Copy out the entries below exactly as they stand, but only from the line containing "The image size is (850, 567)." through the line containing "You are a computer-use agent. The height".
====== RECORDS FOR THE EXERCISE ======
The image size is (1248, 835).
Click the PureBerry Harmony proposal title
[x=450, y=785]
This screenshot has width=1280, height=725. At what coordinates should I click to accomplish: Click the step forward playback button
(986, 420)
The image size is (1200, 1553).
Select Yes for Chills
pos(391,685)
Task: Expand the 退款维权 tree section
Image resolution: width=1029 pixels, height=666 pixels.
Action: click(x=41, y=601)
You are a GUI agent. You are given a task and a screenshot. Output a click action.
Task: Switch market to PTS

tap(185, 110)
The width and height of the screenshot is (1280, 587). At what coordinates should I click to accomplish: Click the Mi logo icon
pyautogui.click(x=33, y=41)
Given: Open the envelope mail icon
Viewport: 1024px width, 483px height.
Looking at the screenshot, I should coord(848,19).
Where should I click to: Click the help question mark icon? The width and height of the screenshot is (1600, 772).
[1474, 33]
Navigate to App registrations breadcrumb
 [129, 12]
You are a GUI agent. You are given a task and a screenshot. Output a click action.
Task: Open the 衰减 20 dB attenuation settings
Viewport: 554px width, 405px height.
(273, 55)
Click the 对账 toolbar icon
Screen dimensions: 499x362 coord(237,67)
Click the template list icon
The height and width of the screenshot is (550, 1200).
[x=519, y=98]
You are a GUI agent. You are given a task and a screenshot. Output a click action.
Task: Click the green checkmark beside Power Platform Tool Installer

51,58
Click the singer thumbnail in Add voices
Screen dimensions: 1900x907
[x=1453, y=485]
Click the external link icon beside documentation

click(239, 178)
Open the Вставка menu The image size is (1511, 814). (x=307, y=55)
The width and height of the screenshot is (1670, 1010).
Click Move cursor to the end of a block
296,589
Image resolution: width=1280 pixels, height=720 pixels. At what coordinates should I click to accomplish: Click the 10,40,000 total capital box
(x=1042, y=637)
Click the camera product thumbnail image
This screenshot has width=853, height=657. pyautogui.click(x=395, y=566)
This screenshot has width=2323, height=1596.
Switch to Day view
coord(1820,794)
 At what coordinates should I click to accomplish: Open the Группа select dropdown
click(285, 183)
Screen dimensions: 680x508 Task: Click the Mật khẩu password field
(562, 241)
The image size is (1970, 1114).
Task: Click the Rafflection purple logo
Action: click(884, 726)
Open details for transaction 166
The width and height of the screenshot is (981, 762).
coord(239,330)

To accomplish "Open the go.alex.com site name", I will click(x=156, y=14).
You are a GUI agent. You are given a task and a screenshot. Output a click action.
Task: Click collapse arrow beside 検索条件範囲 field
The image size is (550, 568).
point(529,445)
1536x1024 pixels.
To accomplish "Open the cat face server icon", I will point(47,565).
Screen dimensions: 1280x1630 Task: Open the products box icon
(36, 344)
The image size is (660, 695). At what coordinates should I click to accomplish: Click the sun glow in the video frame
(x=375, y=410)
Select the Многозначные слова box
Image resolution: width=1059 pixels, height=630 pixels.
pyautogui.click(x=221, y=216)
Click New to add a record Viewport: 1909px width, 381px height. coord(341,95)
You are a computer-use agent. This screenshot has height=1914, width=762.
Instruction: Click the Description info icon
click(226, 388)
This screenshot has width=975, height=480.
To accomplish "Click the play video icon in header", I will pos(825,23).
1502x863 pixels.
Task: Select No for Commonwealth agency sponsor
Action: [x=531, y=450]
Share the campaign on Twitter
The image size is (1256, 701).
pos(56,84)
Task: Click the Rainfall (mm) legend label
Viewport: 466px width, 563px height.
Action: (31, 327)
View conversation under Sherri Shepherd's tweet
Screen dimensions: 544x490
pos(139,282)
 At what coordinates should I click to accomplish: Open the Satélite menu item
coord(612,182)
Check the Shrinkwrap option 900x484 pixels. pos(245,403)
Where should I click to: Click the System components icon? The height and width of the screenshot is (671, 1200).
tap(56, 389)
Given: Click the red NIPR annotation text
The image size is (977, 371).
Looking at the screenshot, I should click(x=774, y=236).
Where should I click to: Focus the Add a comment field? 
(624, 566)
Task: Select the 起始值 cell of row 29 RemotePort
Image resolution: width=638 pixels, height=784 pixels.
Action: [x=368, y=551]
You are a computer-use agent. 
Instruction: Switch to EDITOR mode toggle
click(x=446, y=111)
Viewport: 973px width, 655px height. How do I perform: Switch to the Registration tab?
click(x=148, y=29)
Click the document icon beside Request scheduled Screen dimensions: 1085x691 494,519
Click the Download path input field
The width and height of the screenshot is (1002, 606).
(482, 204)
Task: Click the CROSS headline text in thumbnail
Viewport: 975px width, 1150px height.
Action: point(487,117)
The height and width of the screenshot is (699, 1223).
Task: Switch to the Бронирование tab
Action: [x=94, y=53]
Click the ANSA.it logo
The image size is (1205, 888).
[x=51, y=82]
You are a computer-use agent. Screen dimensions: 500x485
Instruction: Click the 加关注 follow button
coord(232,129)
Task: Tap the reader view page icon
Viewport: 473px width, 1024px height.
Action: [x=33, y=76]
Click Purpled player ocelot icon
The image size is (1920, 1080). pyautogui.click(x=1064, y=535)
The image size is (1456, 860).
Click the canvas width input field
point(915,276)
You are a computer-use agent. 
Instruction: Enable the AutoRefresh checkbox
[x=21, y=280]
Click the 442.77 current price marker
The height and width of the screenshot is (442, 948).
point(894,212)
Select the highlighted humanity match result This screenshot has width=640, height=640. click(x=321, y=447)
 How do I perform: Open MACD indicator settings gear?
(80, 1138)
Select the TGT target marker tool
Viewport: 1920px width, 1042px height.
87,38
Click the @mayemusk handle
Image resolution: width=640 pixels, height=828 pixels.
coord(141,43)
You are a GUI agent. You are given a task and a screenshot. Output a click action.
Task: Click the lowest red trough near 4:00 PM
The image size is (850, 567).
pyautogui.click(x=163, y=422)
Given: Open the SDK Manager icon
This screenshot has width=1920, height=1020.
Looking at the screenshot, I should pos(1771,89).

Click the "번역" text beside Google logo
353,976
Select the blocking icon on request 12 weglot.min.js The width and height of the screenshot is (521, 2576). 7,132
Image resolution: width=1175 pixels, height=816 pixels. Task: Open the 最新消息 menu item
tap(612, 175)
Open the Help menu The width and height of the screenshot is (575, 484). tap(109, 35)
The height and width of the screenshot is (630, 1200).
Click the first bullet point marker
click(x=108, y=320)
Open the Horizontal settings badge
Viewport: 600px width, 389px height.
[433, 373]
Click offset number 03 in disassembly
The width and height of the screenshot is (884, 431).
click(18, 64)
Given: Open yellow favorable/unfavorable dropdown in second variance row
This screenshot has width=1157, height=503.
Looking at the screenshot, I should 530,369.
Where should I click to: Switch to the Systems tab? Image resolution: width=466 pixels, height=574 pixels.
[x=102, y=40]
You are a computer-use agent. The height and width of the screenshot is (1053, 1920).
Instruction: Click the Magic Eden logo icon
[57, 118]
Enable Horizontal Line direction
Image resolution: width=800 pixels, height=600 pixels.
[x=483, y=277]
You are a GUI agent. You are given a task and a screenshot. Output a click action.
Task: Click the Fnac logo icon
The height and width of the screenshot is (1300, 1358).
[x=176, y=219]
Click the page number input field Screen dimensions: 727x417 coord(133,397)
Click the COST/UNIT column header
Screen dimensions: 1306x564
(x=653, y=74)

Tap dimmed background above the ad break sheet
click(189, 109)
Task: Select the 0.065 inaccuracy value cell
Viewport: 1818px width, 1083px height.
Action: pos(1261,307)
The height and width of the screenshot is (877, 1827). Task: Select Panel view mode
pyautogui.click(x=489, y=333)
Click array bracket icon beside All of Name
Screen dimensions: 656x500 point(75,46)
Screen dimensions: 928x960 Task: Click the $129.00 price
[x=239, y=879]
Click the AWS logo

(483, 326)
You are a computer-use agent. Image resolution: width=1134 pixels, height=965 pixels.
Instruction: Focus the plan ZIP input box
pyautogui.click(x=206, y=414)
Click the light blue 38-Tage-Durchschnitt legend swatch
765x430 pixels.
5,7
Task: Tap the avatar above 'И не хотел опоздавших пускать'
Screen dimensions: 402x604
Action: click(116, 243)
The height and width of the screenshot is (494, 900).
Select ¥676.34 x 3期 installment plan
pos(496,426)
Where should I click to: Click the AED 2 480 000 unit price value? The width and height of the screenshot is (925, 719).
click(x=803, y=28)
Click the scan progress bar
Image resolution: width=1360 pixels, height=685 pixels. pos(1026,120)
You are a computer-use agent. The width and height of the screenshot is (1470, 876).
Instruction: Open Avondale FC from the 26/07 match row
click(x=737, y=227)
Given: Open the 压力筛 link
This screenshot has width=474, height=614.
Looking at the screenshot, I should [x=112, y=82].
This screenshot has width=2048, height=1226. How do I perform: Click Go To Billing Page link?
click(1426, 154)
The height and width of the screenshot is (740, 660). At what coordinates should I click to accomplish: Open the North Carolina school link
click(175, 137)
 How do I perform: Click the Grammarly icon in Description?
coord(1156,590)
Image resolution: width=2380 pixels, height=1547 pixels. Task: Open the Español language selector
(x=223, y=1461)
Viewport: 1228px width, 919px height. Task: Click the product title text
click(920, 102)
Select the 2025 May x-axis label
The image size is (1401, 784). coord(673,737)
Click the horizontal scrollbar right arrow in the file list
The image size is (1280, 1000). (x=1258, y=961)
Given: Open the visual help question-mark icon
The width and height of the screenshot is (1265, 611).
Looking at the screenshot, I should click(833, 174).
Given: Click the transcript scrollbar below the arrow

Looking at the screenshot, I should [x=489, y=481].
======
§ YOUR RESPONSE
The image size is (850, 567).
pyautogui.click(x=163, y=422)
Given: Open the SDK Manager icon
This screenshot has width=1920, height=1020.
Looking at the screenshot, I should pos(1771,89).

Click the "번역" text beside Google logo
353,976
Select the blocking icon on request 12 weglot.min.js The width and height of the screenshot is (521, 2576). 7,132
Image resolution: width=1175 pixels, height=816 pixels. Task: Open the 最新消息 menu item
tap(612, 175)
Open the Help menu The width and height of the screenshot is (575, 484). tap(109, 35)
The height and width of the screenshot is (630, 1200).
Click the first bullet point marker
click(x=108, y=320)
Open the Horizontal settings badge
Viewport: 600px width, 389px height.
[433, 373]
Click offset number 03 in disassembly
The width and height of the screenshot is (884, 431).
click(18, 64)
Given: Open yellow favorable/unfavorable dropdown in second variance row
This screenshot has width=1157, height=503.
Looking at the screenshot, I should 530,369.
Where should I click to: Switch to the Systems tab? Image resolution: width=466 pixels, height=574 pixels.
[x=102, y=40]
You are a computer-use agent. The height and width of the screenshot is (1053, 1920).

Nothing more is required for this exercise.